What you will do
Of all the lines in the entries below, give again exactly those starting at the line containing "Click the chevron" and ending at the line containing "Task: Create a numbered list", both ends included, and no others.

Given records
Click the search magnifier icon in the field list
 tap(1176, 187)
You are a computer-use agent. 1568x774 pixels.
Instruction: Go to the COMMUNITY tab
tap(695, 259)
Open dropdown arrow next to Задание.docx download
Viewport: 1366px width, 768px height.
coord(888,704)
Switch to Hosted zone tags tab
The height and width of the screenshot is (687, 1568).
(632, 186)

--

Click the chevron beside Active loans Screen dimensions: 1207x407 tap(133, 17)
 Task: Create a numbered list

* * *

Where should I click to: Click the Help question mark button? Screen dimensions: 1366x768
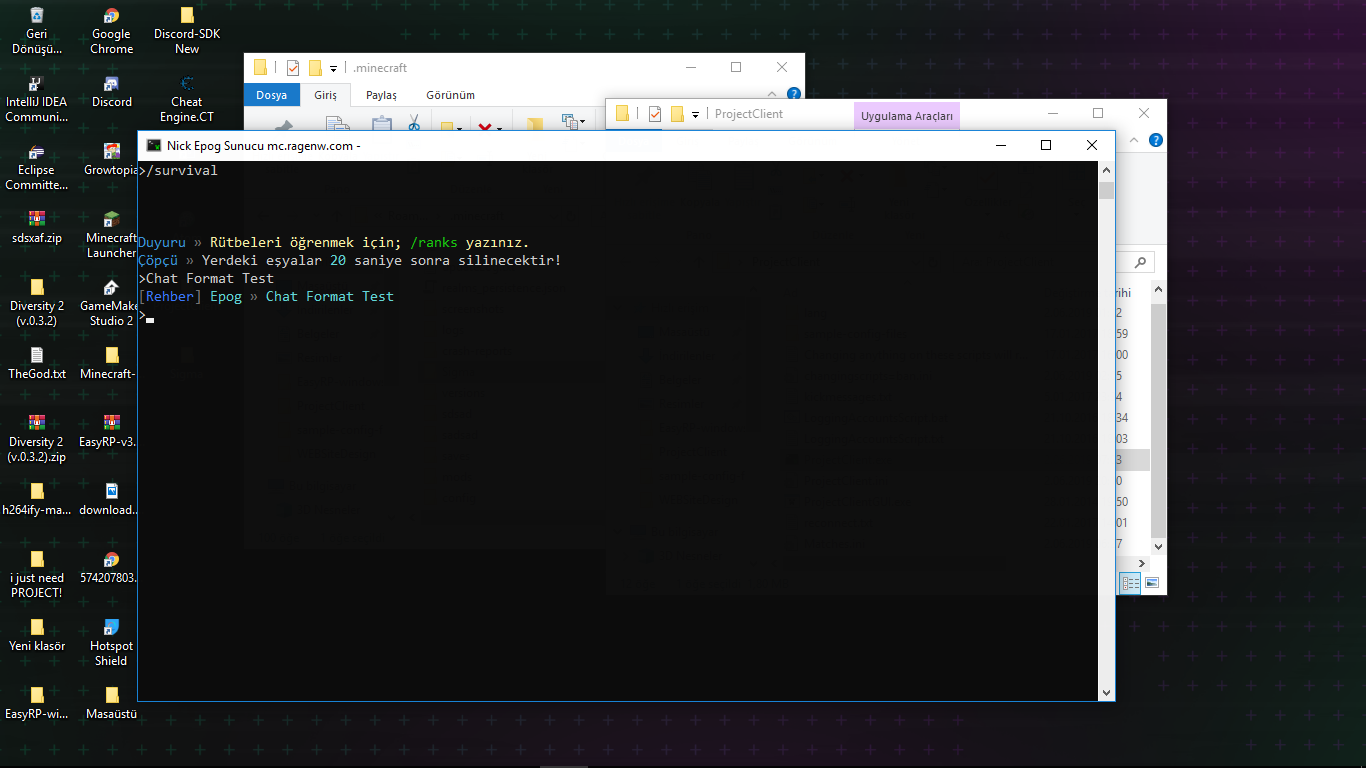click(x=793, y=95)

Answer for the task
Click the chevron beside Active loans Screen dimensions: 1207x407 tap(133, 17)
 Task: Create a numbered list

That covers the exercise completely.